Among the lines of the records below, copy those that hold the word "Surco".

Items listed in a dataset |
*** Begin section ***
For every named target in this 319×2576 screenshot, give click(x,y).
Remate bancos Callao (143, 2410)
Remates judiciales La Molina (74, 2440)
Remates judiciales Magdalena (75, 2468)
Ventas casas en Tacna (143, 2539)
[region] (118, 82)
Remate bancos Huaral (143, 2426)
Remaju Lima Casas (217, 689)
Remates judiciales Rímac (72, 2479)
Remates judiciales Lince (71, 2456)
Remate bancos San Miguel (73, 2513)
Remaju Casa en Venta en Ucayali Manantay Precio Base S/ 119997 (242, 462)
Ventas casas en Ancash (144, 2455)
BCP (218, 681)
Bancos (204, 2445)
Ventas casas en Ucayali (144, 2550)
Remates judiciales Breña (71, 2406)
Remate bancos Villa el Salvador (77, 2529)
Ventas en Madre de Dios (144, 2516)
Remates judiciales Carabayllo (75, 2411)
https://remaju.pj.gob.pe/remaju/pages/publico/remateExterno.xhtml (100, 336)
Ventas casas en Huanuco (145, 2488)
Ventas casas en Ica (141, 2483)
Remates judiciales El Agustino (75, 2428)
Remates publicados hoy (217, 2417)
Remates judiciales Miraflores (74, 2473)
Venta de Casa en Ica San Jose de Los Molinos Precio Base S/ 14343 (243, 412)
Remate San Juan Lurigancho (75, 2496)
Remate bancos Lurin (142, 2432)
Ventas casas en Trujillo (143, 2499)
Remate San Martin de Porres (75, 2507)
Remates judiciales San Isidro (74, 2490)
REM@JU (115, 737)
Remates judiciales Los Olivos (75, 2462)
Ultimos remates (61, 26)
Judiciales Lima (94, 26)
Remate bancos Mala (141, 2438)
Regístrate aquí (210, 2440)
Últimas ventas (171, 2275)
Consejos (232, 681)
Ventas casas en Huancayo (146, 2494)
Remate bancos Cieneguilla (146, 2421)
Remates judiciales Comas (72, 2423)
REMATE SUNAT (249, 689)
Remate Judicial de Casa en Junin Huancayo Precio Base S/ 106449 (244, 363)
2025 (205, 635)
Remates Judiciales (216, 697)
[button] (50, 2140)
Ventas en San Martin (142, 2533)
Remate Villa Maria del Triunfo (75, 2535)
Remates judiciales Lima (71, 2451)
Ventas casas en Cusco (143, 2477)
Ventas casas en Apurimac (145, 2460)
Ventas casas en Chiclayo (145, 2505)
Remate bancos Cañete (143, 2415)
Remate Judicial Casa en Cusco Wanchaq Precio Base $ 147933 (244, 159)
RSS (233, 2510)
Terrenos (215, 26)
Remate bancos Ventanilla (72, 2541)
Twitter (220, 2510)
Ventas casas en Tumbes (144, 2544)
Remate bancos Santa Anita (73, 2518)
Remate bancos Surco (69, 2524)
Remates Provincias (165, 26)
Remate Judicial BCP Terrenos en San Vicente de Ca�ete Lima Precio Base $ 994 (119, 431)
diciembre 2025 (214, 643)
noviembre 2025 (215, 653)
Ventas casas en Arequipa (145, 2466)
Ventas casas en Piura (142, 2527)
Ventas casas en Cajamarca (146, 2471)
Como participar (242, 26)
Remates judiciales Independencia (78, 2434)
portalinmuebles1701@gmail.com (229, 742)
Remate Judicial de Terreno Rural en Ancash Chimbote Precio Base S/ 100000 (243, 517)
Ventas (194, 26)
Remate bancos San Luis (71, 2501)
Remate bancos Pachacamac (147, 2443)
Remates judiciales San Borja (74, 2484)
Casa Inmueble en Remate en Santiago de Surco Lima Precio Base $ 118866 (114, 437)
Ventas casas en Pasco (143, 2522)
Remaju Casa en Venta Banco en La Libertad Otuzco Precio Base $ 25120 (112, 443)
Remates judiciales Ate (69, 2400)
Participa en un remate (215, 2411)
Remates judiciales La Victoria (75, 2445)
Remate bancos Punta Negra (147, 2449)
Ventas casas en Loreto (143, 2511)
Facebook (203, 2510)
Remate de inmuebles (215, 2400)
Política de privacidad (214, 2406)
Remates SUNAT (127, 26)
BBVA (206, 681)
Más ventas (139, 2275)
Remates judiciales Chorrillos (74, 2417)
*** End section ***
Result for this exercise |
Remate bancos Surco (69, 2524)
Casa Inmueble en Remate en Santiago de Surco Lima Precio Base $ 118866 (114, 437)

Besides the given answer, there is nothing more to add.